苏晴雨托着腮,“我输就输了,你不行,你应该没怎么输过牌吧?”
“打牌哪有不输的!”他抬眼看着她,似是看出了些什么,今天中午分开之前她还是喜笑颜开的样子,此时心情却沉重了很多,他没问她发生了什么事,他开了一罐可乐推到她面前,“你手气好,辅助我,不会输。”
就是这种眼神,她信了。
她喝了一小口,另一只手玩起易拉罐的拉环,过了几分钟,她想着先洗好牌等其他人,于是将拉环叼在嘴里,拉环很锋利,她没在意,牌洗到一半,她不会动了,心跳怦怦地加速。
因为此时,他托住了她的下巴,“吐出来。”他怕直接拉出来会刮到她舌头,索性托住她下巴,她有意识地松了口,拉环被他轻轻拿出来。
她眨了眨眼,舌头也不会动了……该说什么呢?
他一怔,被这奇妙的氛围浸染,微微扬唇。
他们恰好面对面坐着,他将拉环扔在一边,耳朵边缘微红,朝他看去却如往常般淡定自若。
禹淋溪回来,看到这两人面对面坐着,她没看到其他亲昵的动作,却莫名其妙生气,踢了下脚下的易拉罐,“真烦,挡我路!”

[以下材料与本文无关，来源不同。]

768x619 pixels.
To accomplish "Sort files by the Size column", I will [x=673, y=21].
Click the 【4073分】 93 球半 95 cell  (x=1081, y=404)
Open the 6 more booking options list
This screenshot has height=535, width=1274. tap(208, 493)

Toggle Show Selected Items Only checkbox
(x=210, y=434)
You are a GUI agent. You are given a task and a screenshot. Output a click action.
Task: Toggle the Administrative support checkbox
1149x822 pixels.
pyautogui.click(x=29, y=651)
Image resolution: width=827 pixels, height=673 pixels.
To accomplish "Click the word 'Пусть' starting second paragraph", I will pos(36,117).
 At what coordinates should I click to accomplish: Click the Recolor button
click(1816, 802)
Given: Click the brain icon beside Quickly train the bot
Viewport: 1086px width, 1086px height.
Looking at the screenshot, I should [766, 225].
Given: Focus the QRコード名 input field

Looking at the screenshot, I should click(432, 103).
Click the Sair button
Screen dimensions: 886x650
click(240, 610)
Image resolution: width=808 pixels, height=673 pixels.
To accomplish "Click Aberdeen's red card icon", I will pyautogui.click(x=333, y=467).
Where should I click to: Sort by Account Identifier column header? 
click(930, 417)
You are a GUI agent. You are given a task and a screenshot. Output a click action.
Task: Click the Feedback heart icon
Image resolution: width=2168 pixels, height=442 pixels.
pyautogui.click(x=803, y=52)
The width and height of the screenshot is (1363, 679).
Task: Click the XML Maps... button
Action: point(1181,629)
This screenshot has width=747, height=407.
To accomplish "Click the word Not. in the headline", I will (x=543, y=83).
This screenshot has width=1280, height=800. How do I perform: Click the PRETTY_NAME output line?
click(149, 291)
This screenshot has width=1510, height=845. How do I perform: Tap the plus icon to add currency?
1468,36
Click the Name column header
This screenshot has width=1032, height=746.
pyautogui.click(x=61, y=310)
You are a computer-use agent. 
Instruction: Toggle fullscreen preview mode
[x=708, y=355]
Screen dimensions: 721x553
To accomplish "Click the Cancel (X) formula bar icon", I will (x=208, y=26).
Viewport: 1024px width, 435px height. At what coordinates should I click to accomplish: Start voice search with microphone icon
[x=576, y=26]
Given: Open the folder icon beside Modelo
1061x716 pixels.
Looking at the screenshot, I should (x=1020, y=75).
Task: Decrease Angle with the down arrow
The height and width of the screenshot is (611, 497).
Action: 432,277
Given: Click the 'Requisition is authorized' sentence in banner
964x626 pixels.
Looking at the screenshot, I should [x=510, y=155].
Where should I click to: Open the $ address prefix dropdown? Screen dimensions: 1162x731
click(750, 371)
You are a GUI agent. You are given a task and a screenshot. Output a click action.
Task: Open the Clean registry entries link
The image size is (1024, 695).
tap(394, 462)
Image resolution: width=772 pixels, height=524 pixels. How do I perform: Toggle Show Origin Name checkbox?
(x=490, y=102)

她真的被绊了一下,差点摔倒,荆楚伸手扶她,弯腰捡起,扔在垃圾桶里,淋溪握着他有力的胳膊笑了下,心情好了许多。
苏晴雨支着头,看着眼前很养眼的两位出神。
新一轮开始了。
荆楚不会因为她出错牌责备她,偶尔还逗一逗她。
“苏苏,你可以出师了!”肖丽在旁边笑个不停,“哈哈哈,欸,荆楚你真厉害,这都能赢!”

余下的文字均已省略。